Requirement. When you copy from the entries that follow, take only the lines from the one with "This screenshot has" down to the one with "Viewport: 950px width, 537px height.", keeping both ends and dropping every picture.

Input for this task.

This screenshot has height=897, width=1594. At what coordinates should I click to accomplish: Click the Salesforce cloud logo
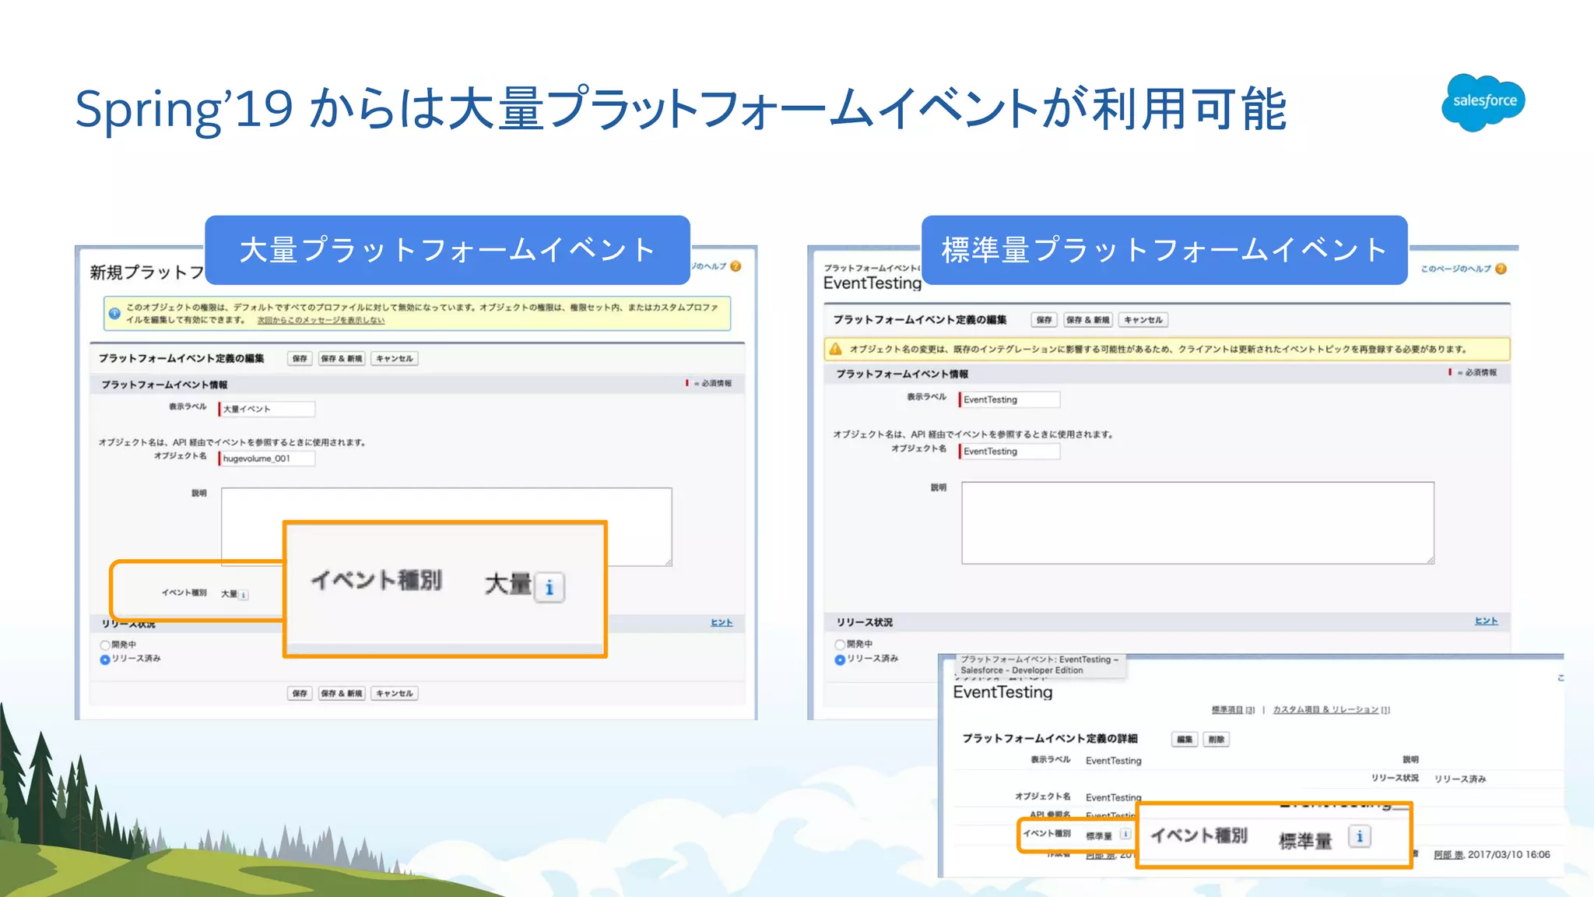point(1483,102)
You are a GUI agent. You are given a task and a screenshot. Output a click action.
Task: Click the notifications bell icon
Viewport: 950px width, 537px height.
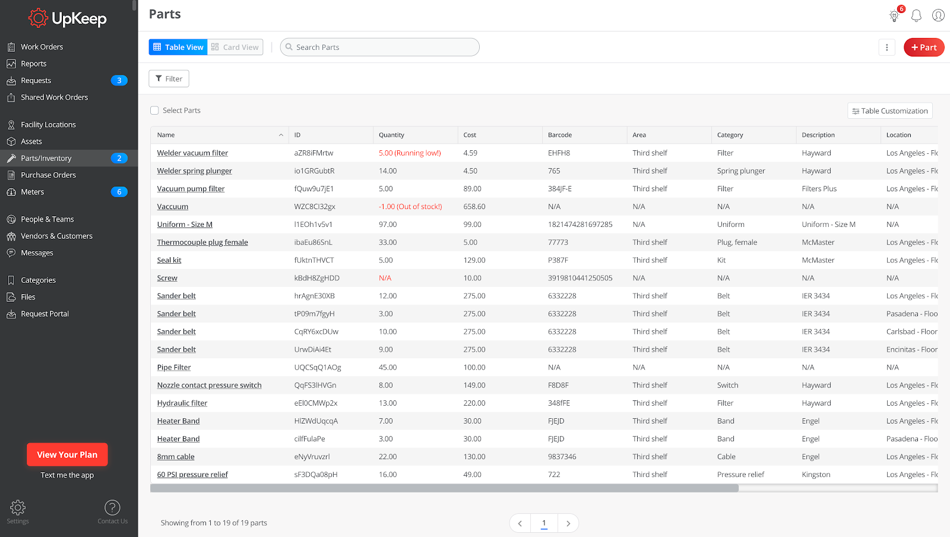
...
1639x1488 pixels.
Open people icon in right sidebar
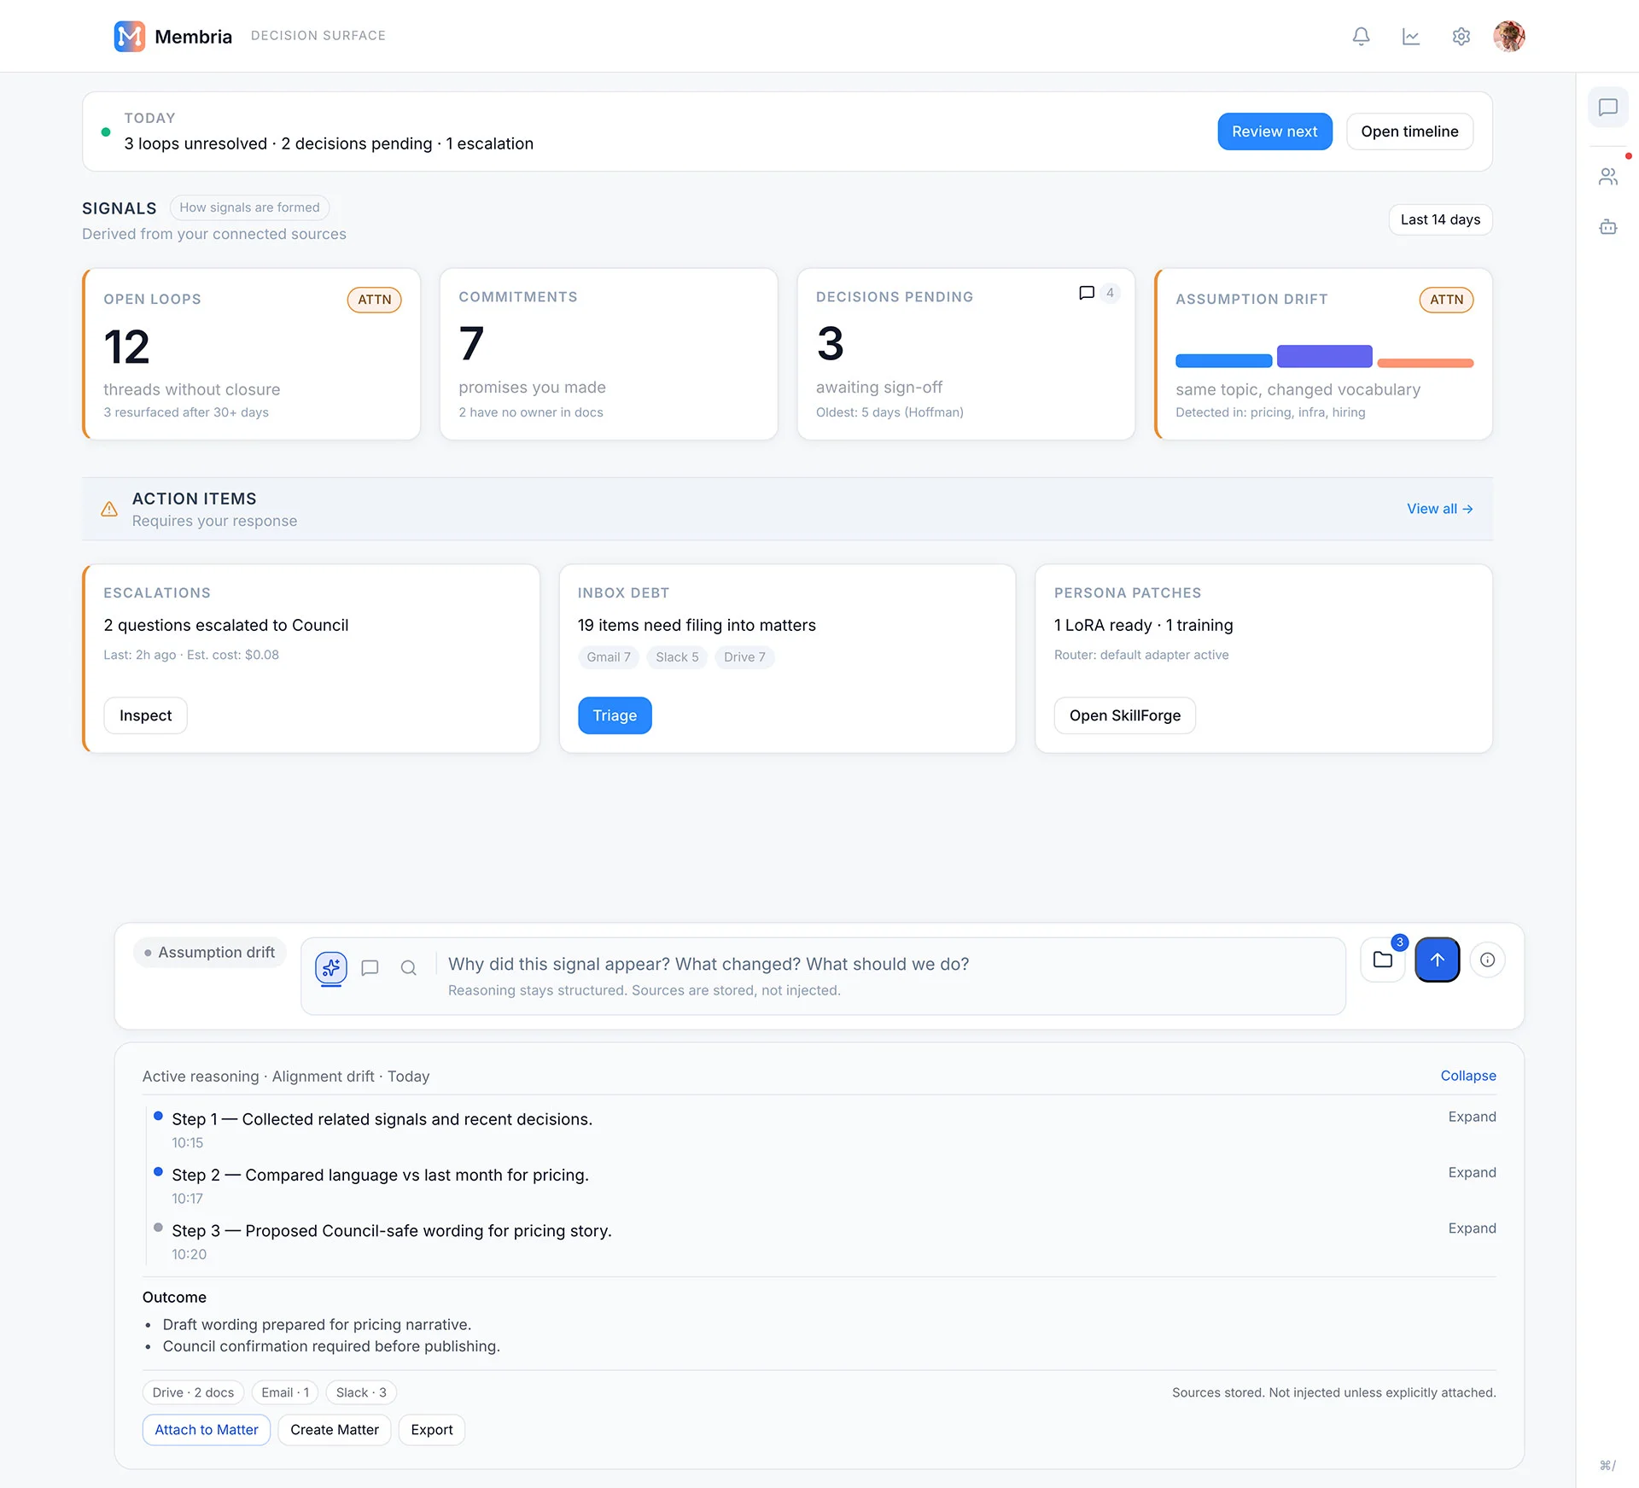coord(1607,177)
---
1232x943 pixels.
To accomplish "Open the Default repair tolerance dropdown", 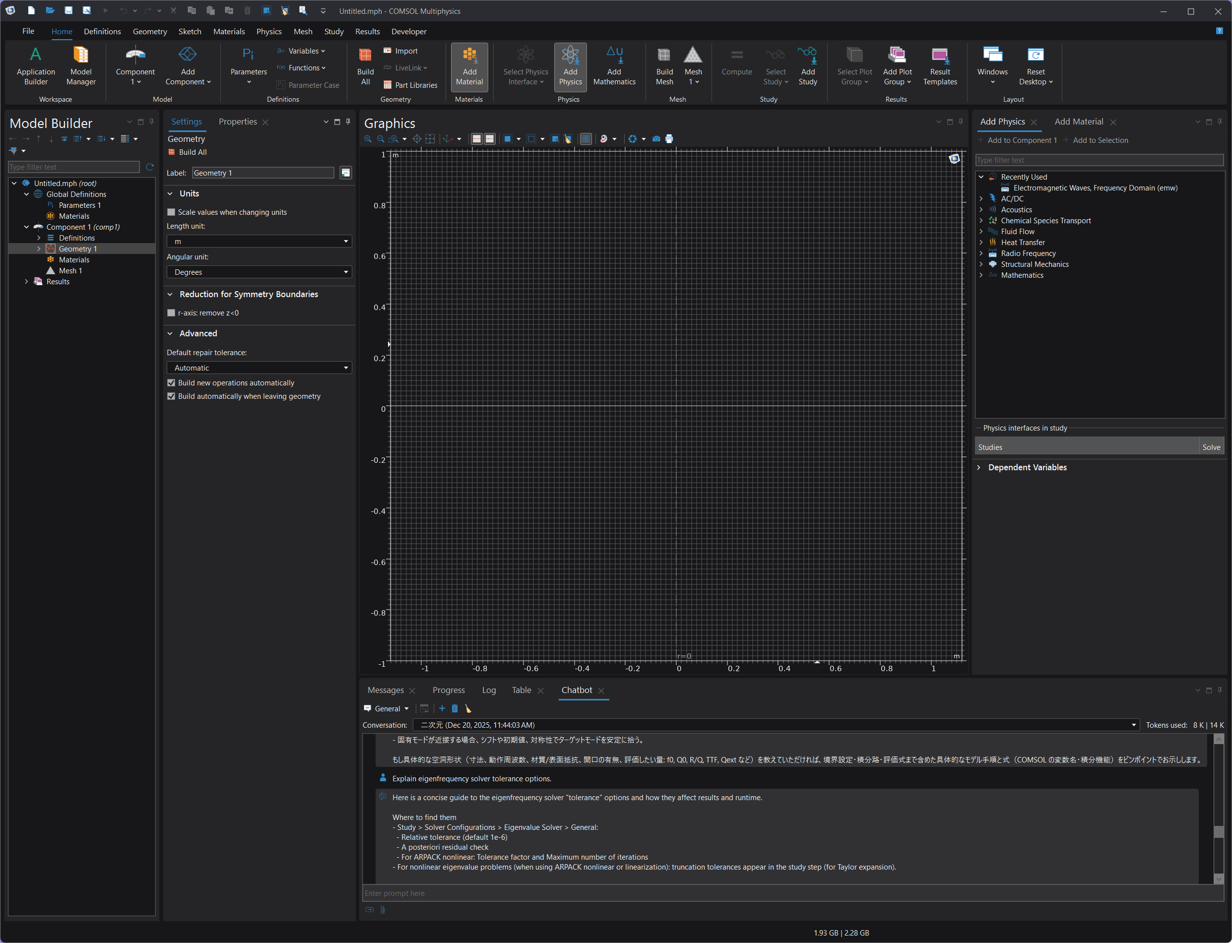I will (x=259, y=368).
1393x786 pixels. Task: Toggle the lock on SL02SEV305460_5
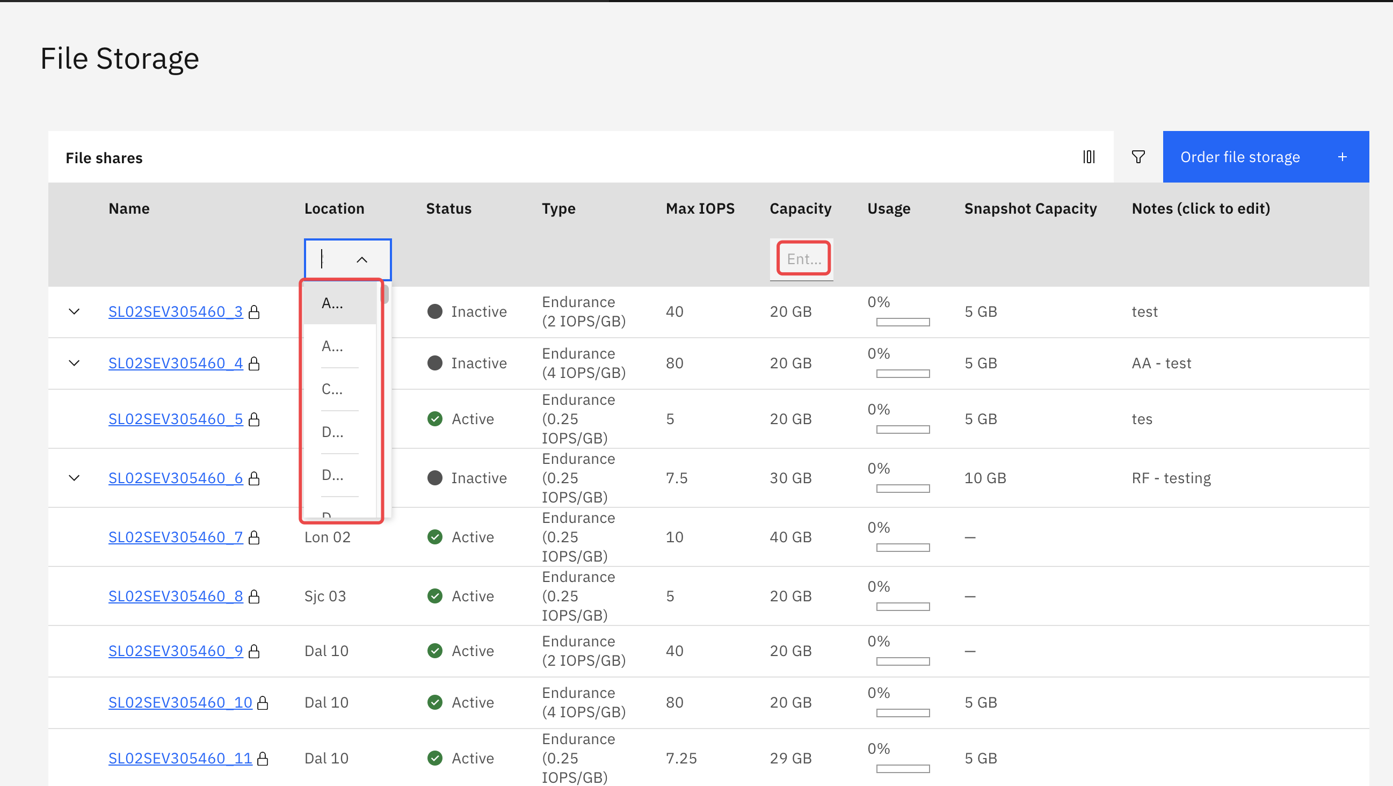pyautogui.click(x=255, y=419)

Solution for this task.
This screenshot has height=897, width=1594. At what coordinates should I click to accomplish: Click the Salesforce cloud logo
point(1483,102)
You are a GUI agent. You are given a task and a screenshot. Output a click action.
Task: Click the notifications bell icon
Viewport: 950px width, 537px height.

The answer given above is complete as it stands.